__STATED EXERCISE__
In the transcript of the discussion about Facebook and free speech below, what does Legum say the Trump campaign spends per week on Facebook?

__DOCUMENT SEGMENT__
FOSTER: Let's acknowledge the fact that the kind of speech that needs to be protected is always at the margins.

CARMON: I'm not asking about the abstractions. I'm asking --

STELTER: I agree with you. I think what we're struggling with, is someone recently remarked that perhaps -- I'm saying perhaps about this.

[11:10:02] Perhaps the Internet is to the First Amendment what the AK- 47 is to the Second Amendment. Something that was not imagined or fathomed 200 years ago when our Constitution was founded. That does not mean we have to make drastic changes but the world we're living in is something that could not have been foreseen.

FOSTER: I think that's a very dangerous perspective, quite frankly. I think the fact is that abolitionists once they got their hands on the printing press were using it to promote ideas that were very, very radical, that one could say are dangerous. There are people who were fighting for the abolition of slavery who could be described as dangerous radicals, who were willing to promote violence in order to achieve their --


DARCY: Do you think Facebook should have rules?

FOSTER: Absolutely.


DARCY: What do you think should happen to someone if they repeatedly violate Facebook's rules?

FOSTER: I think Facebook gets to make their own rules.

CARMON: They are.

DARCY: But what do you, if you're in charge --


FOSTER: -- people who are in the pundit class that we ought to always be acknowledging the fact that, yes, we are going to use pre- association to make it deeply --


DARCY: Facebook -- they would argue, they're not banning ideas. They're banning people who are repeatedly, right, violating the rules. It's clearly laid out there.

FOSTER: I think that's true.

DARCY: What do you think --


FOSTER: I think it's very different when what we do in response to that is only cheerlead and not raise some concern about the fact that broader --

DARCY: I totally agree that people should --

FOSTER: -- in condemning people categorically and getting rid of them in the public when they say something we don't like. It's always a consequence. It's one of those things where the fringe, the margins can actually grow.

(CROSSTALK) DARCY: Facebook court that could hash this stuff out. Bottom line, Facebook has rules. If you break those rules, they'll take action against you.

FOSTER: I'm not raising any issue with that.

STELTER: It's not a government relationship. It's free speech issue.

Judd, one more thought on this from you. The president is saying it's getting worse and worse for conservatives specifically. He's calling out censorship of conservatives. Is there a lot of evidence that conservatives are targeted by big tech?

LEGUM: Not at all. I mean, if Facebook is biased against conservatives, why is Fox News the number one shared website on Facebook? Why is "The Daily Wire", which is a right-wing blog, and you're going to have their editor-in-chief on later, in the top ten? Why is it that Diamond and Silk get more distribution than most any other video platform? And why are they spending -- why is the Trump campaign spending $200,000 or more per week on a platform that's supposedly biased against conservatives?

It just doesn't make any sense.

The last thing I'll just say is, this isn't a First Amendment issue. This is an issue of a private company deciding what goes on their platform. Just like I don't get to go on Tucker Carlson every single night, Alex Jones doesn't have a right to be on Facebook.

STELTER: You mentioned "The Daily Wire", so let me bring in Ben Shapiro. He's the editor-in-chief of "The Daily Wire".

__MATERIAL__
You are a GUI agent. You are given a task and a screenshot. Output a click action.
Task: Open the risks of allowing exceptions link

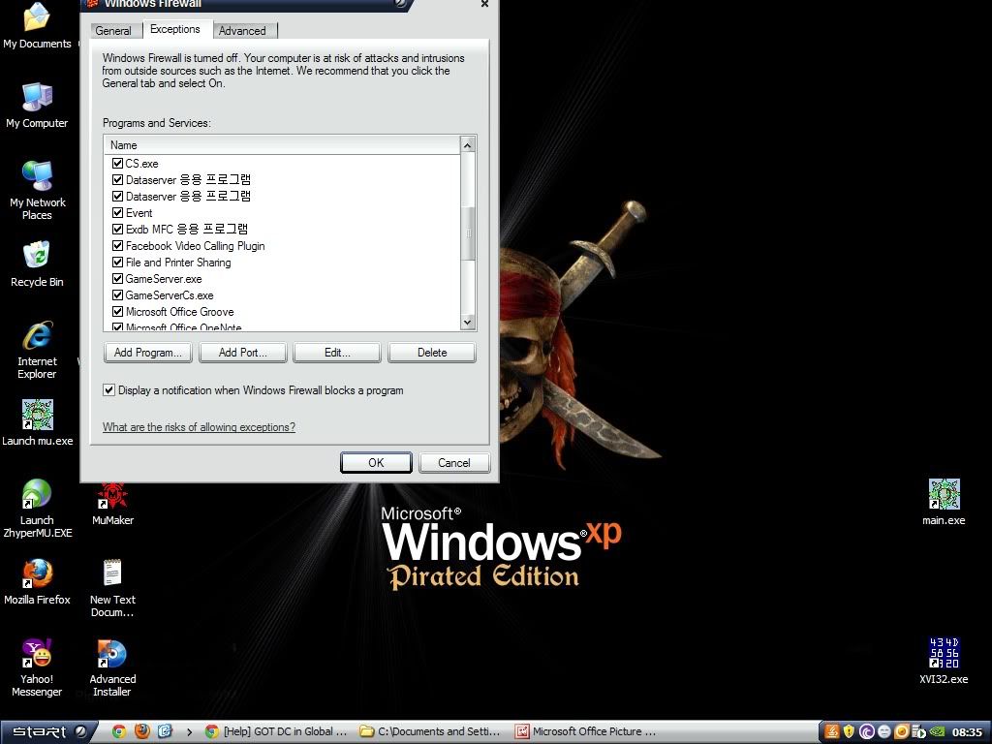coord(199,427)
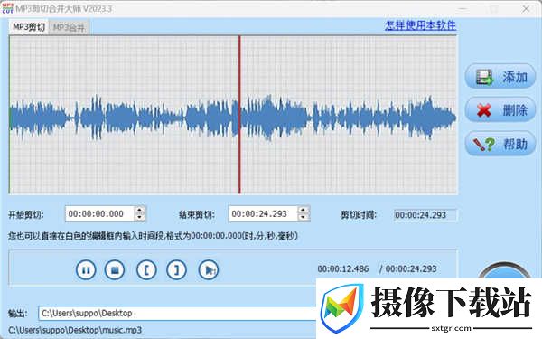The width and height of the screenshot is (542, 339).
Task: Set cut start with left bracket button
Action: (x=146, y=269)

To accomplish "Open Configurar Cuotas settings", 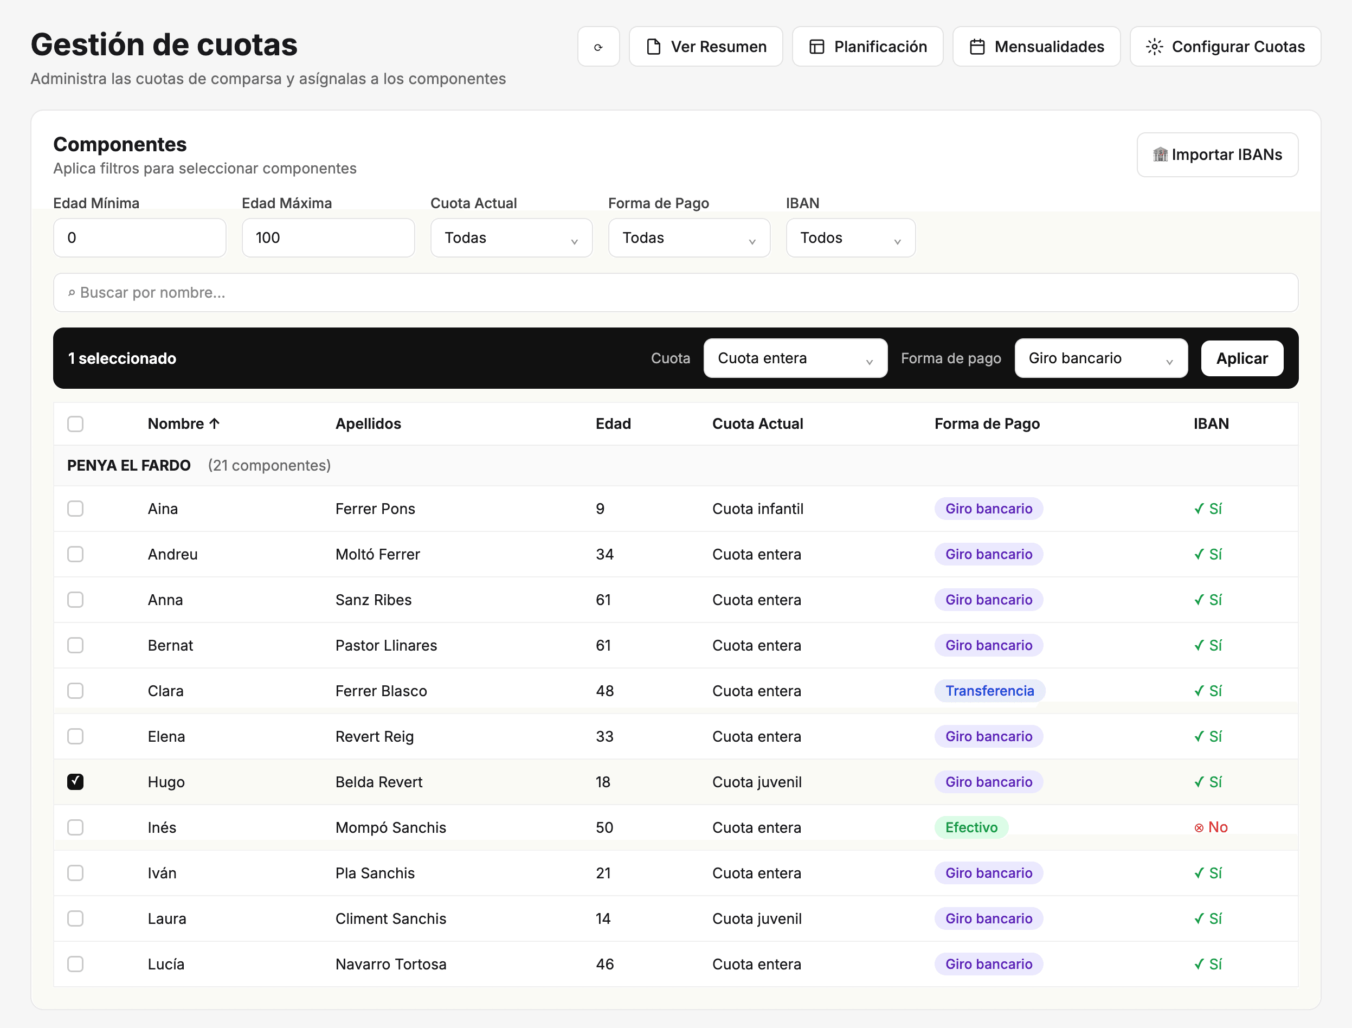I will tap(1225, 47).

__RESPONSE FOR THIS EXERCISE__
$200,000 or more per week.